— REQUIREMENT 1 —
According to the rock sliders guide, how thick is the aluminum backer plate on Savvy and Flux rockers?

— SOURCE —

▼

Rock Sliders / Rocker Guards Guide

It just has to be strong enough for your application. If you are going to build a steel rocker, I would think sticking to the single layer would work fine. Many people have been running that style in many areas with out issue

.1875" Steel plate bent with .25" Bend radius with the same three bends as the aluminum base plate. Keep the "kink" or 2 degree bend under the door jamb to help hide and sheet metal gaps and then two bends with the bottom resting on your tub torque box. If your willing to drill all your holes I would make them a little wider and longer then you think you need and trim to fit. Once you like the fitment lay out your holes. Time spent with a combination square making some good drawings should yield decent results.

To add, when I was working out the design for our DIY mini boatside project, the initial plan was to make them a composite similar to Savvy, but the thin 1/8" steel skin was simply to cover and protect the aluminum rocker. The rub rail is a separate component immediately below the door.

I eventually figured out that there was little to no weight savings and a whole lot of complications to the fabrication to create a tight fit between the layers. In this instance, a steel boatside made more sense.

To the original question, building a multiple layer steel slider serves little purpose other than to add weight and complexity.
 
Thanks for the answers, but not really what I was looking for. To expand. The aluminium backer plate on Savvy and Flux rockers is 3/16” aluminium. If I use 1/8” steel will this give similar protection to 3/16” aluminium.

If so the addition of a 1/16” or 1/8” rash guard would get protection in that area to the same level as a full 3/16” steel slider, but he combo would way less than a full 3/16” single layer slider.

That is the basis for my question. Thanks in advance for any input.

▲

— RECORDS TO PROCESS —
▼

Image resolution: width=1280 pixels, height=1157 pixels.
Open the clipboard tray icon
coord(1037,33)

▲
▼

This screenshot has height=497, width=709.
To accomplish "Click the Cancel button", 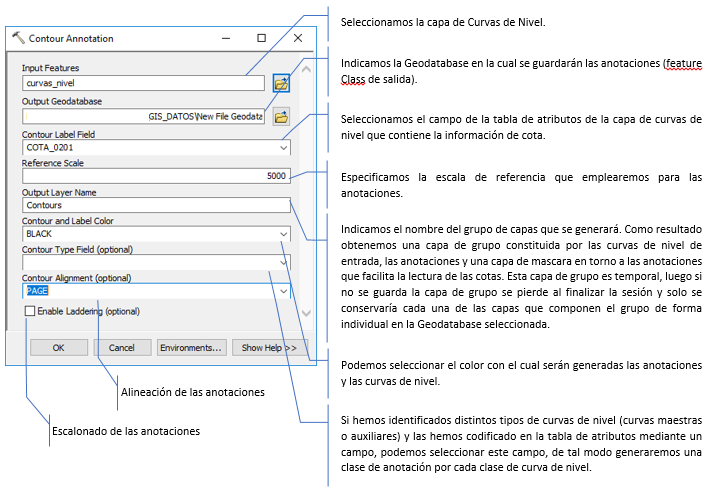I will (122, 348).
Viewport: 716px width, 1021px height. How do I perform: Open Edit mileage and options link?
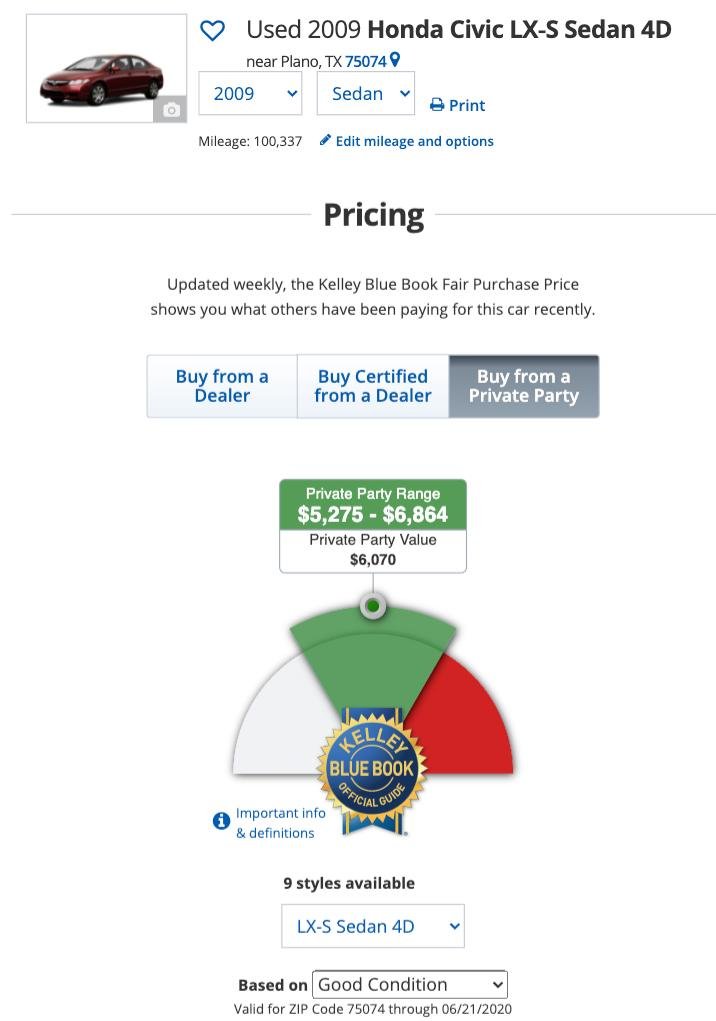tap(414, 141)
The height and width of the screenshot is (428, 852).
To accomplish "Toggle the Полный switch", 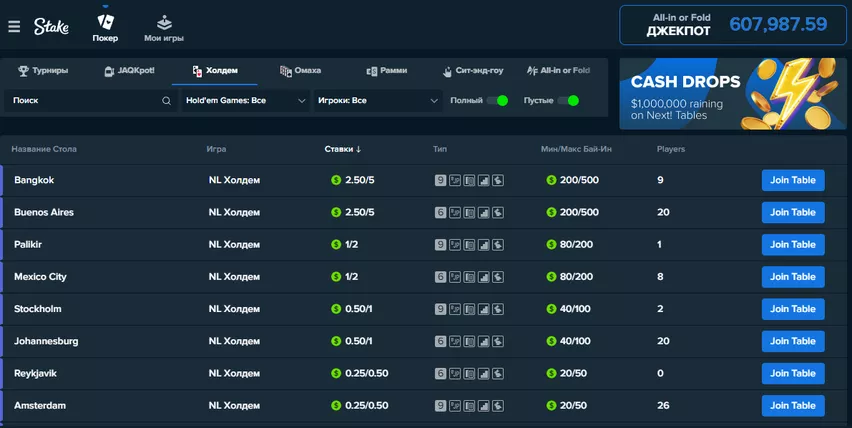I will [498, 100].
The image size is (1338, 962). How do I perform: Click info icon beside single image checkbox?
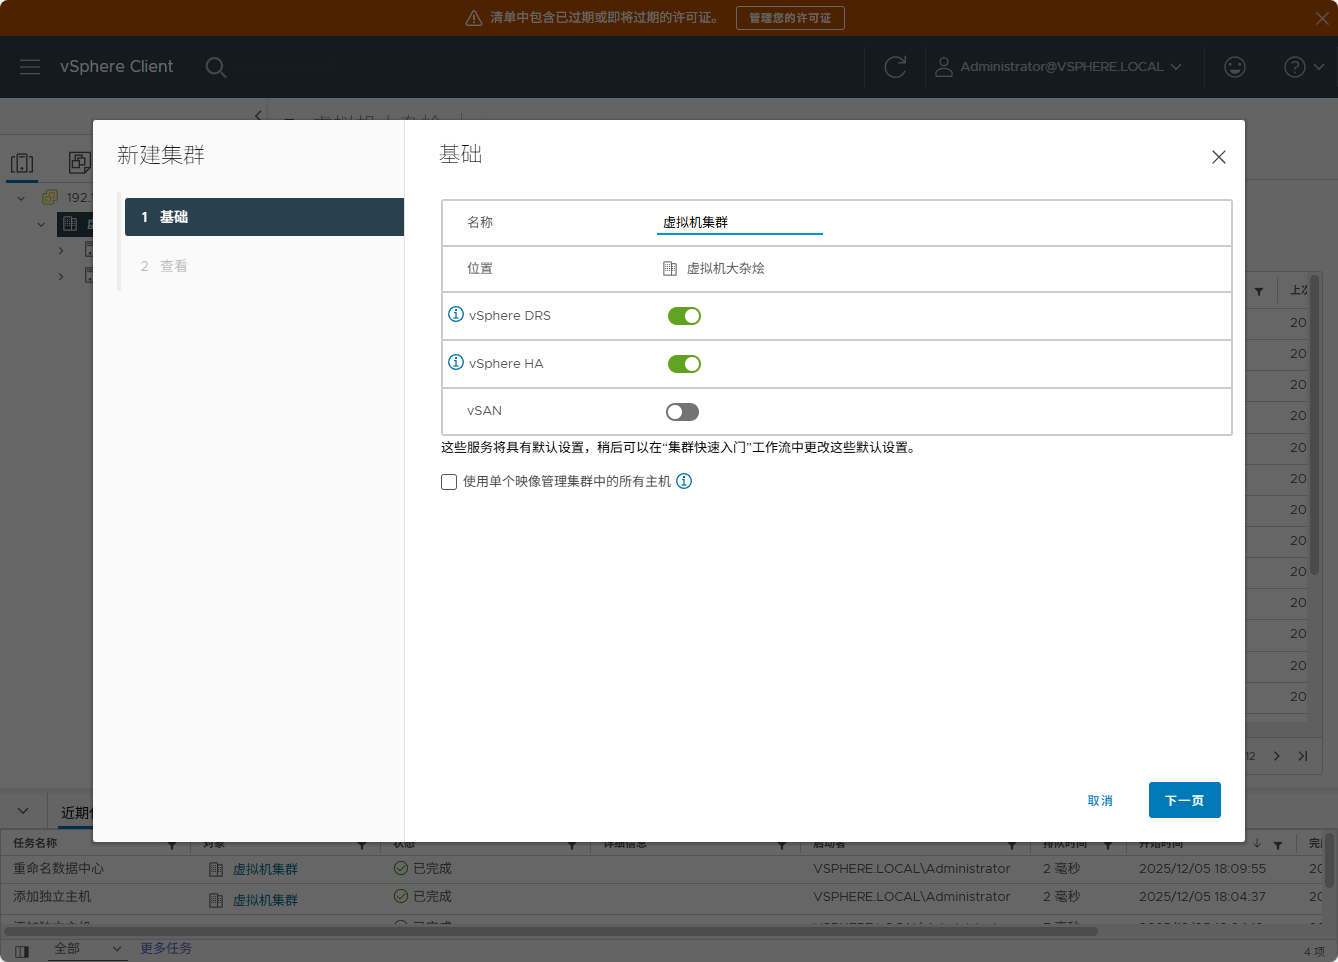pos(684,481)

▲

— REQUIREMENT 2 —
Please shift the coordinates by adding 15 to every number in them, and write out in full the rows from the line with "Image resolution: width=1280" up to and including the line with "coord(1037,33)", with their requests. Return only those rows.

— EXPECTED ANSWER 1 —
3/16"

— EXPECTED ANSWER 2 —
Image resolution: width=1280 pixels, height=1157 pixels.
Open the clipboard tray icon
coord(1052,48)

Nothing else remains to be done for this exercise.